● Collection entries:
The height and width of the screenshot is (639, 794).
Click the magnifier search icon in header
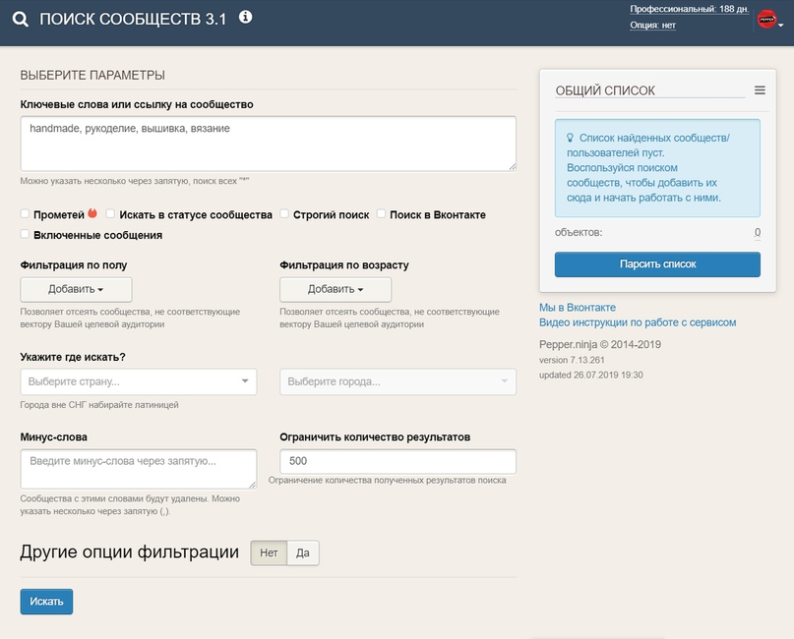(21, 20)
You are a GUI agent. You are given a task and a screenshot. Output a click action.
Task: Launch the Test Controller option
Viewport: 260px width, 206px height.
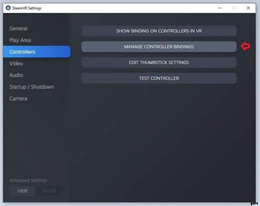pos(159,78)
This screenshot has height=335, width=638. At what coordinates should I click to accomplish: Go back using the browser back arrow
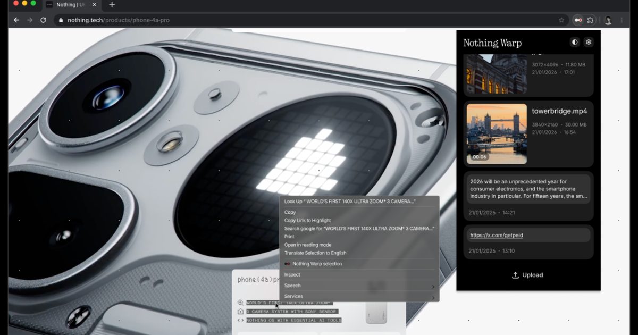coord(16,20)
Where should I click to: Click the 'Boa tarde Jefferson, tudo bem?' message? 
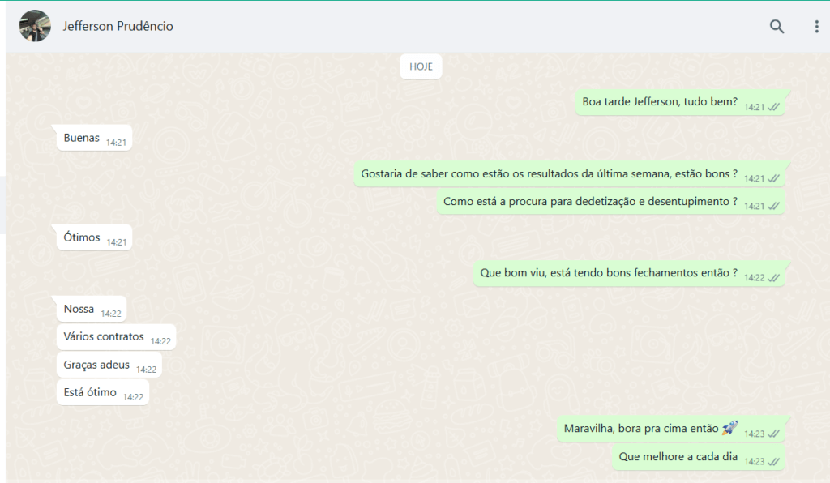pyautogui.click(x=660, y=103)
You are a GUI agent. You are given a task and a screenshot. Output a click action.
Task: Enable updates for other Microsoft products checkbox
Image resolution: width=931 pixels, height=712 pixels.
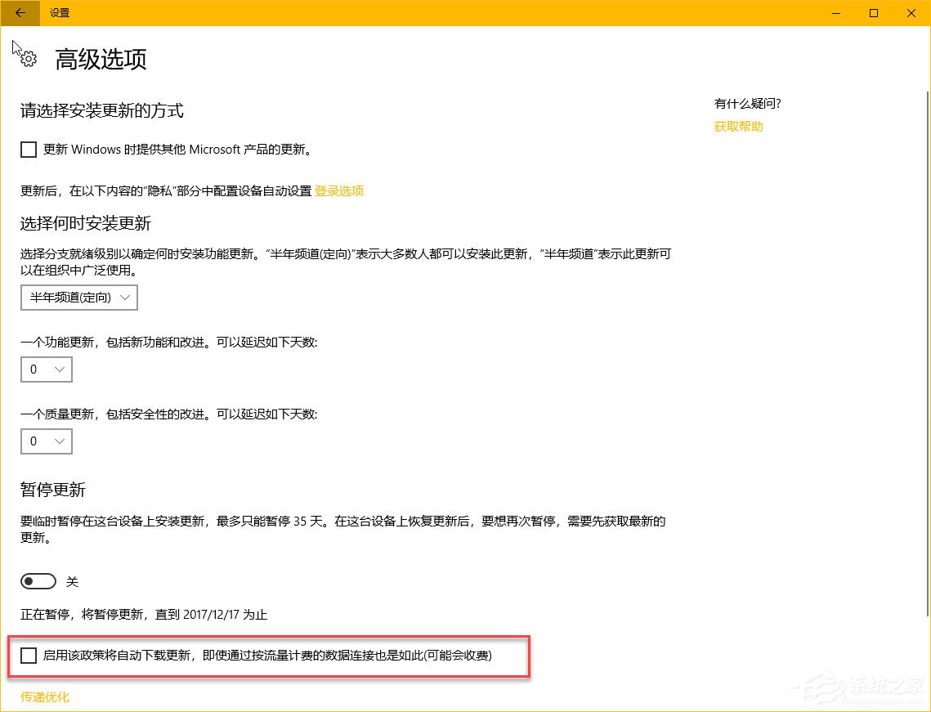pyautogui.click(x=28, y=149)

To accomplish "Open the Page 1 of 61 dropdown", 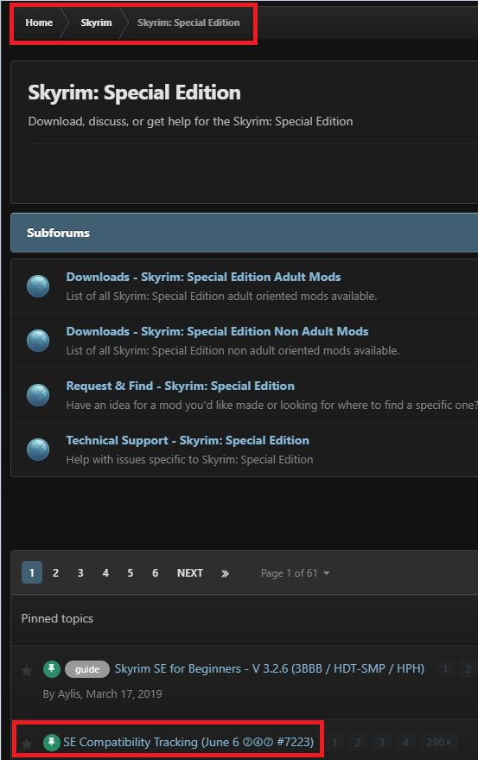I will (295, 573).
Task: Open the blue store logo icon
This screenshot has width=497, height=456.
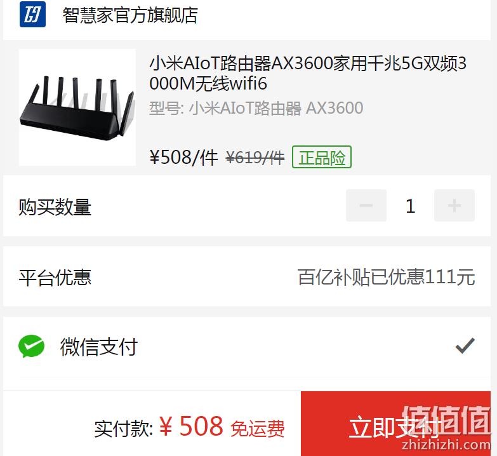Action: tap(32, 15)
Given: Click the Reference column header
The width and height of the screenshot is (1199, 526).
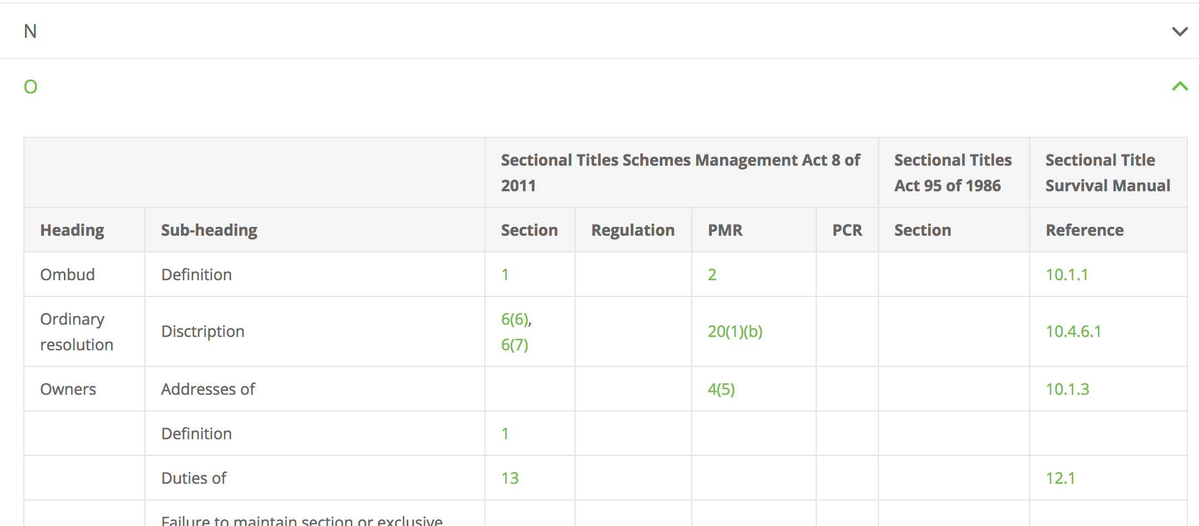Looking at the screenshot, I should [1084, 230].
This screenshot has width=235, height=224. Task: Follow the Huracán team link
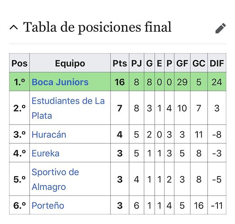pos(49,134)
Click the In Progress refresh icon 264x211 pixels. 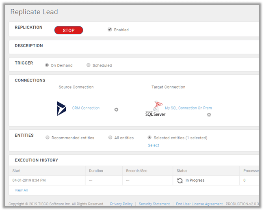click(x=180, y=181)
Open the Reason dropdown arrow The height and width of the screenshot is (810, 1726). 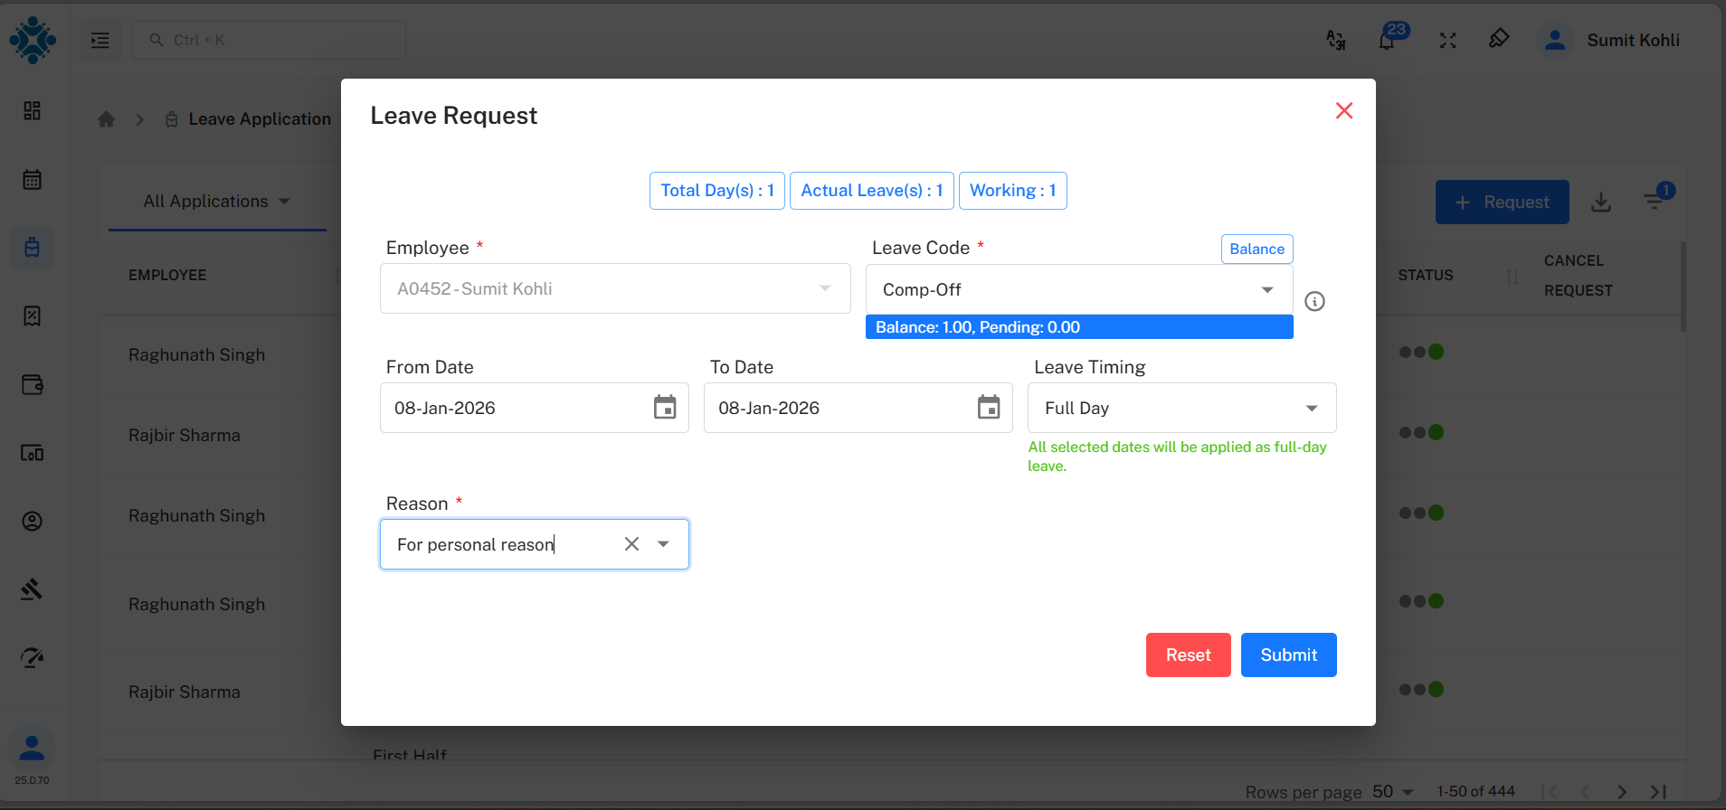[663, 544]

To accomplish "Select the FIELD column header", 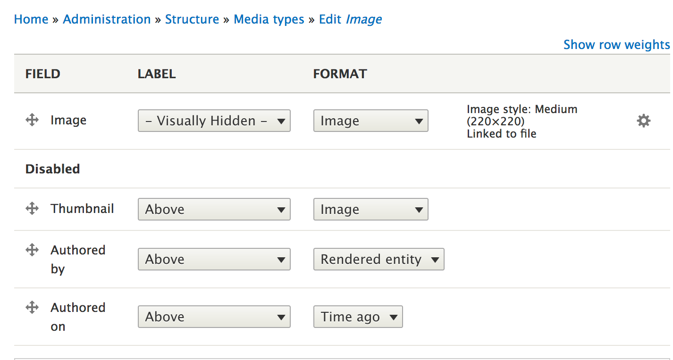I will point(42,74).
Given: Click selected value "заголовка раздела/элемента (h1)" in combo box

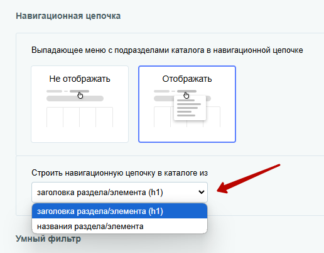Looking at the screenshot, I should tap(100, 193).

● WORK ITEM: Can you quote exactly, and only, the lines from the one containing "Given: Click selected" through the last line of the records above, keeping both ends and leaving out any pictures?

● SOLUTION:
Given: Click selected value "заголовка раздела/элемента (h1)" in combo box

Looking at the screenshot, I should tap(100, 193).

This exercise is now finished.